Concussions are a type of traumatic brain injury (TBI) that can occur from a blow to the head or a sudden jolt. But what are the long-term effects of concussions?
According to the Centers for Disease Control and Prevention (CDC), there were 214,110 TBI-related hospitalizations in 2020 alone. While they are often associated with sports-related incidents, concussions can result from various accidents and situations. The immediate symptoms of a concussion are well-known, such as temporary loss of consciousness. However, understanding their long-term effects is equally crucial.
Let’s go over the physical, cognitive and emotional effects as well as answer common questions about concussions.
First, what are the long-term physical effects?
While most people recover fully from a single concussion, repeated concussions or inadequate recovery can lead to the following lingering physical issues.
- Post-concussion syndrome (PCS): Some individuals experience PCS, a condition where concussion symptoms include headaches, dizziness, fatigue and memory problems that persist for weeks, months or even years after the initial injury. Understanding PCS is essential because it emphasizes the importance of proper recovery and management following a concussion, including seeking medical attention right away.
- Chronic traumatic encephalopathy (CTE): Multiple concussions or head injuries over time have been linked to the development of CTE, a degenerative brain condition associated with mood swings, memory loss, cognitive decline and even severe behavioral changes. CTE is most commonly found in athletes exposed to repetitive head trauma, such as football players and boxers. The long-term consequences of CTE highlight the need for effective prevention and management strategies for concussions, particularly in high-risk activities.
What are the long-term cognitive effects?
Concussions can have a profound impact on cognitive function for individuals as well.
- Memory issues: Both short-term and long-term memory can be affected, making it challenging to recall recent events or retain new information. Memory problems can affect academic and work performance, as well as daily tasks.
- Attention and concentration: Concussion patients often struggle with focusing on tasks or maintaining attention for extended periods. This can be particularly challenging in school or work settings where concentration is crucial.
- Processing speed: Cognitive processing speed may decrease, making it harder to process information quickly and efficiently. This can affect an individual’s ability to keep up with conversations, follow instructions or perform tasks that require quick thinking.
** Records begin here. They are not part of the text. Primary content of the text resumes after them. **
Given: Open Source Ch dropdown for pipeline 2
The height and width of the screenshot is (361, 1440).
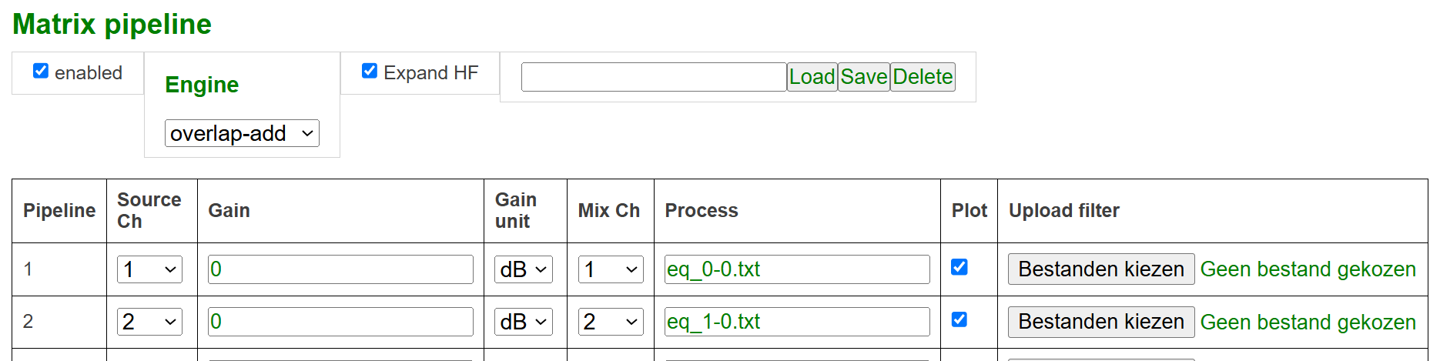Looking at the screenshot, I should [149, 322].
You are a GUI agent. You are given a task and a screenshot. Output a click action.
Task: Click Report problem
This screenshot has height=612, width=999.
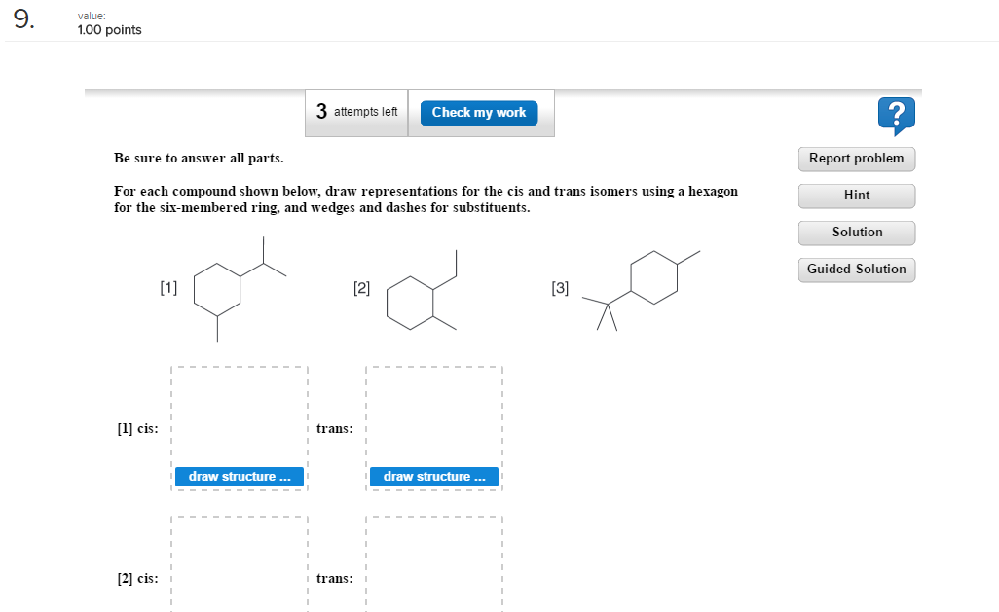point(856,159)
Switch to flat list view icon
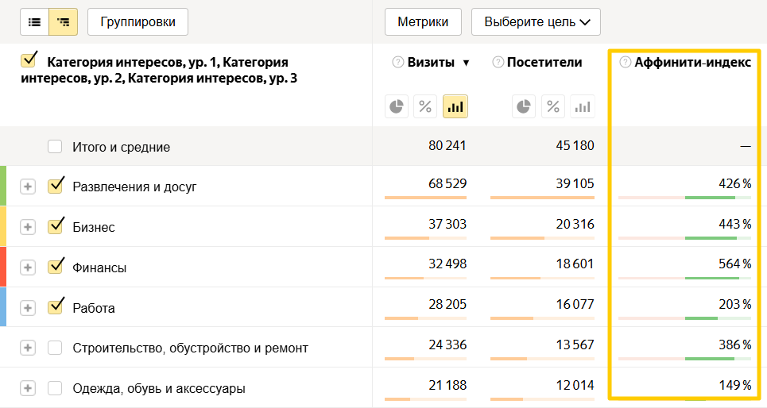 tap(34, 22)
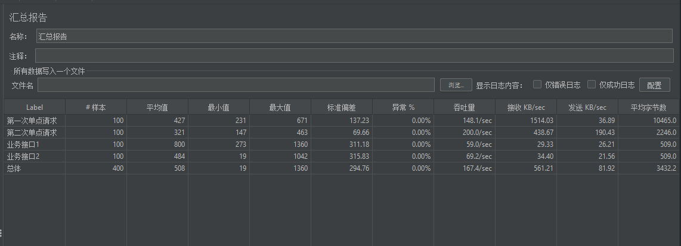The image size is (681, 246).
Task: Click the 吞吐量 column header
Action: pyautogui.click(x=463, y=107)
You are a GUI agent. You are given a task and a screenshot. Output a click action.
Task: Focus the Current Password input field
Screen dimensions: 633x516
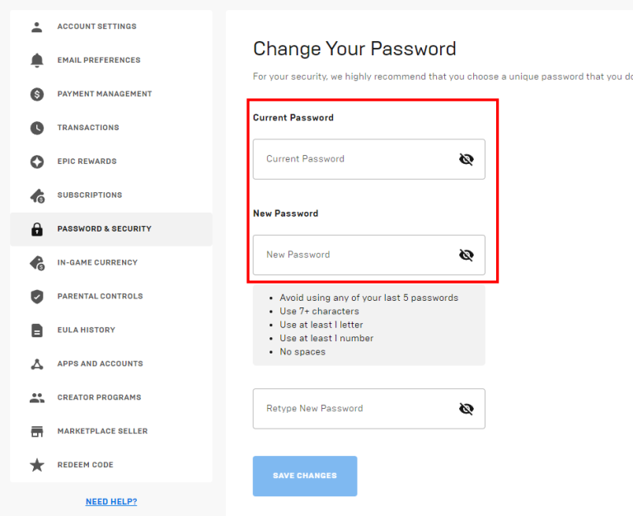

- Executive function: Concussions can impact higher-order cognitive skills like planning, decision-making, and problem-solving. Individuals may find it more challenging to make decisions, organize tasks or set and achieve goals. As you can imagine, this can have significant implications in both the personal and professional life.
What are the long-term emotional effects?
Additionally, the emotional toll of concussions should not be underestimated. They include:
- Mood disorders: Concussions can trigger mood swings, depression, anxiety and irritability. These emotional changes can significantly impact an individual’s quality of life and relationships.
- Emotional regulation: Managing emotions becomes harder for some concussion survivors, potentially leading to emotional outbursts and difficulties in social interactions. These changes can affect an individual’s personal and professional relationships.
- Personality changes: In some cases, concussions can alter an individual’s personality, turning them into someone significantly different from their pre-injury self. Such changes can be distressing for both the individual and their loved ones.
Are there people who are at more risk for the long-term effects of concussions?
Yes, certain factors can influence the likelihood and severity of long-term effects, such as:
- Repetitive injuries: Multiple concussions increase the risk of long-term issues, particularly CTE. Athletes in a contact sport are at a higher risk of sustaining multiple concussions, highlighting the need for strict safety measures and concussion protocols.
- Age: Age plays a role in the severity of concussion symptoms and recovery. Children, teenagers and older adults tend to experience more severe and prolonged symptoms than young adults.
- Recovery time: Adequate rest and recovery after a concussion are crucial in allowing the brain to heal properly. Rushing back to physical or mental activities too soon can extend the healing process and increase the chances of lasting effects.
- Pre-existing conditions: Individuals with a history of mental health issues or prior head injuries may be more susceptible to long-term effects.
How can I prevent the long-term effects of concussions?
Taking proactive measures can help reduce the risk of long-term effects of concussions in the first place.
- Proper diagnosis: Early and accurate diagnosis of concussions is crucial for appropriate management and treatment.
- Rest and recovery: Adequate rest, both physically and mentally, is vital in allowing the brain to heal properly.
- Gradual return to activities: Individuals should follow a supervised and gradual return-to-play or return-to-work protocol to avoid re-injury.
- Wearing protective equipment: In sports and high-risk activities, wearing appropriate protective gear can significantly lower the risk of concussions.
The long-term effects of concussions should not be taken lightly.